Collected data
= Beginning of Section =

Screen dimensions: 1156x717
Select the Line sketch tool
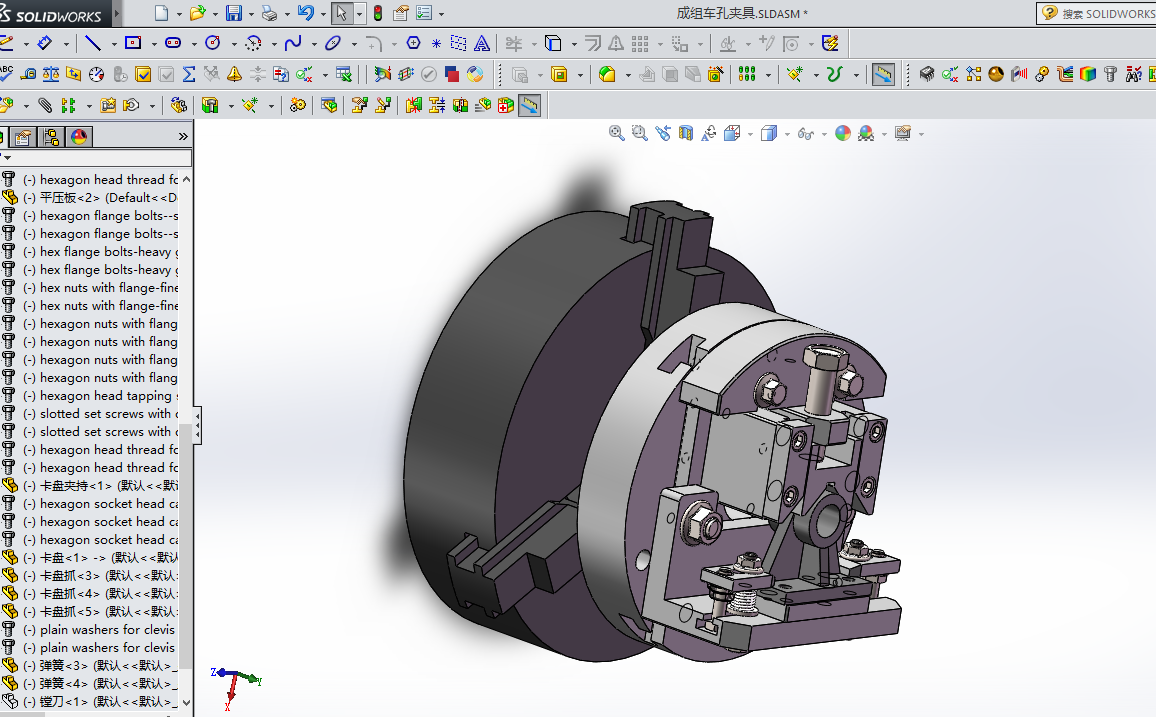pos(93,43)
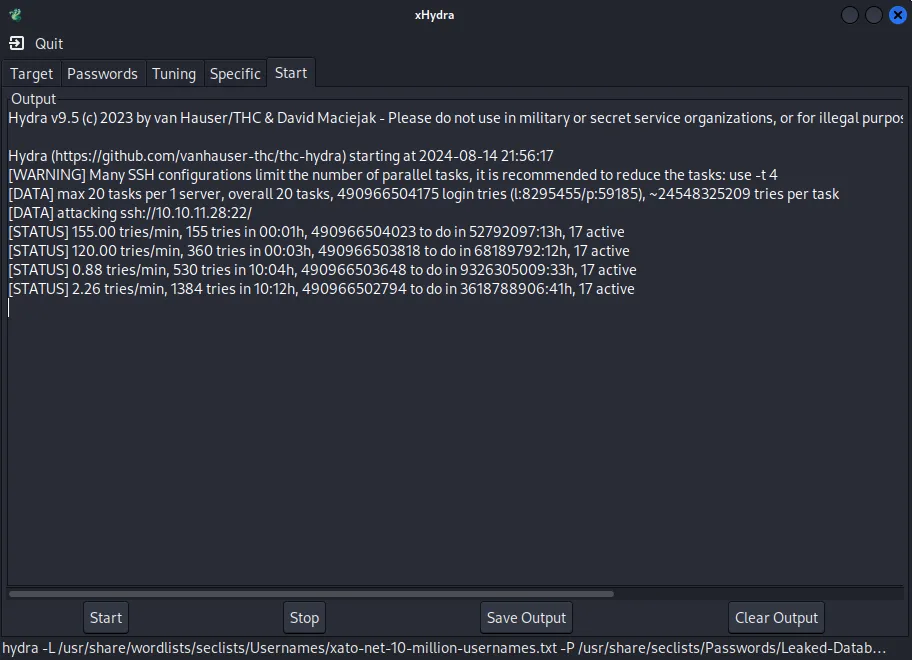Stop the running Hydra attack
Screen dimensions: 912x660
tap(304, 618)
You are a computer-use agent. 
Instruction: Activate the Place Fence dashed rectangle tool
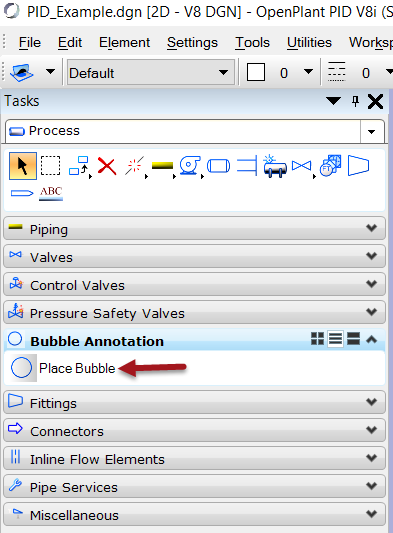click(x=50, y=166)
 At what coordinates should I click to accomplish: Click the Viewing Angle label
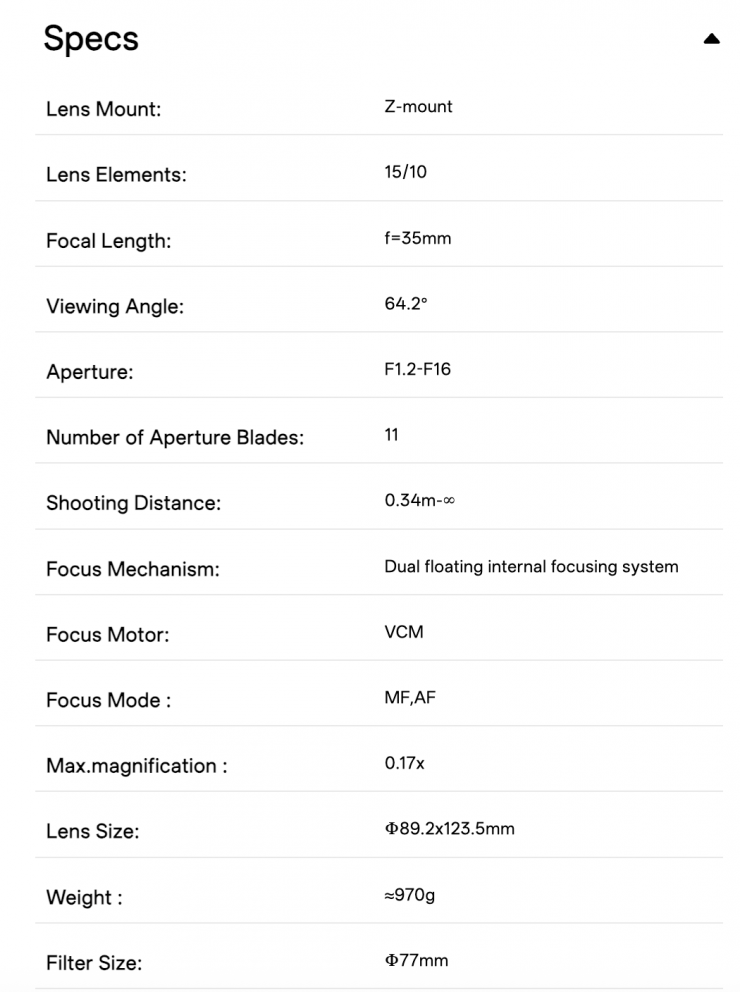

= End of Section =

WORK REQUEST: Beginning with the line where "Select the Line sketch tool" appears, transcribe the records above word for word through their last line, and include no pictures.

ANSWER BELOW:
Select the Line sketch tool
pos(93,43)
Stop the running Hydra attack
Screen dimensions: 912x660
tap(304, 618)
You are a computer-use agent. 
Instruction: Activate the Place Fence dashed rectangle tool
click(x=50, y=166)
 At what coordinates should I click to accomplish: Click the Viewing Angle label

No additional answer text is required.